Pavlof Harbor

What a day! This morning, the peaks and vistas of Southeast Alaska opened to us under clear skies. Mountains we had only supposed to loom above the forested hills we’d been cruising by all week were, indeed, confirmed to exist. After a morning spent scouting the waters of Freshwater Bay and Tenakee Inlet for humpback whales (pleasurably, but it turns out, in vain), we anchored in Pavlof Harbor and set off to explore.

Kayakers poked into the river coming down from Pavlof Lake falls, drifted over broccoli-like white sea anemones wafting in the rising tide, and were buzzed by a bald eagle hunting fish to bring back to its young, which were heard calling from a nest in the trees. Hikers stepped into the cool forest trails. There, some took their time among the plants, and others clambered up beyond the falls to the Pavlof Lake, finding bear and beaver tracks, grasses taller than some of the younger hikers, frogs and leeches, and gorgeous bog plants like the marsh cinquefoil pictured above.

After lunch, we cruised through Chatham Strait and found the whales that had earlier eluded us. Twelve or so humpbacks were spread out over a wide expanse of water, and we drifted among them in the sunshine, listening to their huge breath, laughing at the tail-lobbing antics of a youngster. As we turned the ship to begin our passage toward Sitka and the end of our time aboard the Sea Lion, a humpback breached twice, flinging its entire body into the air, spinning water from the tips of its fins. It was a spectacular sendoff for an amazing trip…. But then there was more!

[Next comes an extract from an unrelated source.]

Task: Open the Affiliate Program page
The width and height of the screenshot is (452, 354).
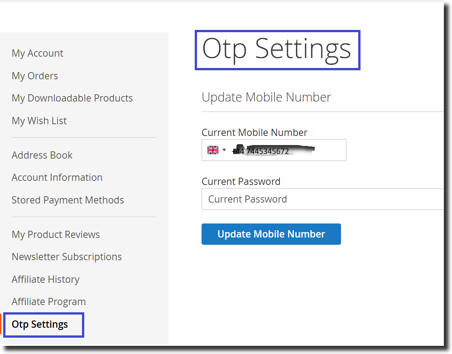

After William Lopez-Forment’s lecture on Russian America, as we were turning from Chatham Strait into Peril Strait, folks on the bridge and the bow spotted a group of humpback whales that seemed to be in suspicious proximity to one another. Sure enough, once we got to Morris Reef, we had a chance to see an amazing sight: ten big humpback whales lunging up through a patch of water in tight formation, taking a few breaths, then diving en mass. Cooperative feeding.

We lowered the hydrophone to hear what was going on out of sight, and could distinguish at least two and perhaps three individual voices keening through the water, increasing in intensity until just before the entire group surfaced, mouths agape, ventral pleats ballooning out, fins and flukes waving in the air. This happened again and again – with the sounds shifting slightly – allowing us to begin to imagine what the surface of the ocean keeps from view. Perhaps this is a fitting last wonder for Alaska, as time in these waters allows us glimpses of the depth and wildness of this place, increasing not so much our familiarity as our awe.